By contrast, startups, because of their size and culture,  are typically more capable of moving quickly to respond to emerging needs of consumers and the community. However, startups can often do this without much rigour or structure. Working with startups and established organisations enables us to share the skills and capabilities of the two, helping both to achieve better and more enduring outcomes.

You recently added an incubator program to your business with funding assistance from LaunchVic. What have been the challenges in that process?

We have 2 incubator programs, The Good Incubator (focused on supporting startups in the disability, health and mental health sectors) and Ngarrimili (focused on supporting aspiring entrepreneurs and Aboriginal founders). They are a core part of our business and a key point of difference. Both programs have a strong emphasis on supporting founders of startups to be the best versions of themselves they can be. This means placing a significant emphasis on the self-development of the founders. In addition, both programs provide technical business support to help take their startups to the next level.

A key challenge we experienced with our incubator programs is making it financially viable following LaunchVic funding. Thanks to LaunchVic, we have been able to run this program for 2 years. We are now at a point where we have a proven concept and we’re actively looking for ways to attract revenue/funding to the program.

Startups can be more agile with fewer overheads. How is this beneficial in the healthcare sector?

The health and disability sectors are not well known for being agile. Red tape and a low tolerance for risk are common barriers that mean organisations from these sectors are slow to react to the emerging contextual environment and to the changing needs of clients and the community. Addressing these challenges will allow innovative ideas to emerge and develop, and for quicker decisions to be made; ultimately, this will enable organisations to adapt to changes more effectively.

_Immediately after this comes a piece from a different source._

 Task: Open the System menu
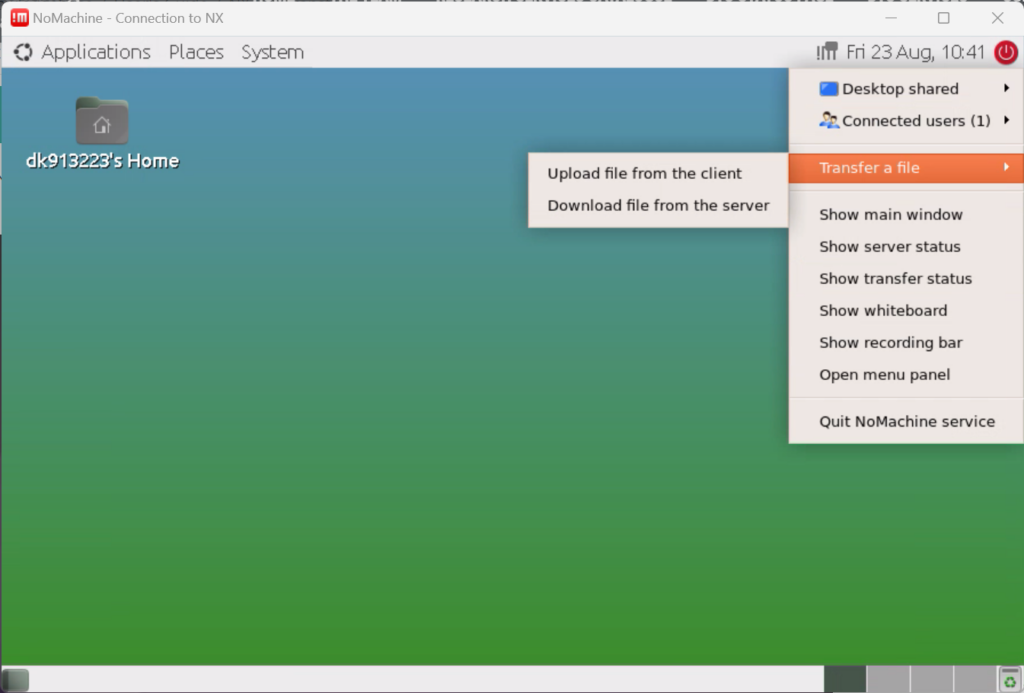coord(271,51)
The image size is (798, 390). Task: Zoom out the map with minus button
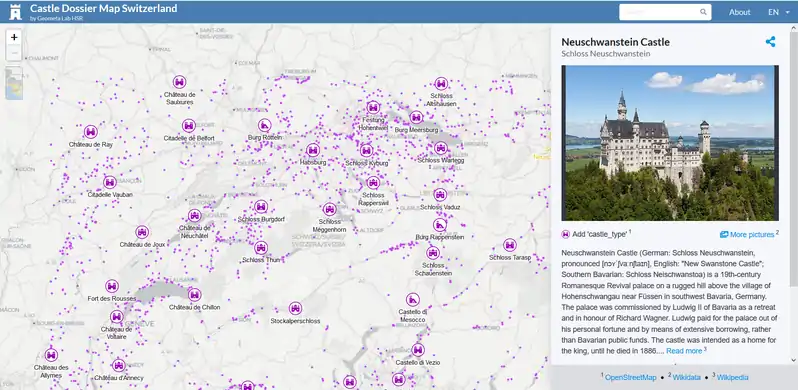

Where do you see Impact Co. heading and what impact (pardon the pun) do you envision having on the sector?

The past 12 months have been really positive for Impact Co. Two new consultants have joined the team and a number of valuable partnerships were formed.

We see Impact Co. continuing to focus on the core sectors in which we currently operate - health, mental health, disability and indigenous - and expanding our reach substantially to new organisations and geographies. We aim to see more organisations – both startups and established – thriving and new ideas/innovations forming. This will ultimately drive better outcomes and experiences for the people that are supported by the sector.

What are your three best tips for startups?

  1. Try to get your product/service to market as soon as possible to get validation from your customers. Often we see startups hesitating to launch their product/service because they are worried that it is not "complete". From our experience, a product/service is never complete. It always needs to be improved and refined (and this should continue even when the startup finally launches, scales and matures). Taking too long to get to market might mean additional resources are spent going in a direction that does not fully resonate with customers.
  2. Jeff Bezos described Amazon as always being a "day one" company, where there is still the enthusiasm, energy and excitement to innovate and drive great outcomes for customers through amazing products/services. Startups should similarly strive to never lose focus on their customers to ensure that they continue to improve and innovate their products/services.
  3. Remember to take care of yourself physically, mentally and emotionally. Founder burnout is a significant risk for startups because of the enormous workload and pressure. Yet, we don’t often hear founder health and well-being discussed in key forums, despite them playing such a pivotal role within their organisations.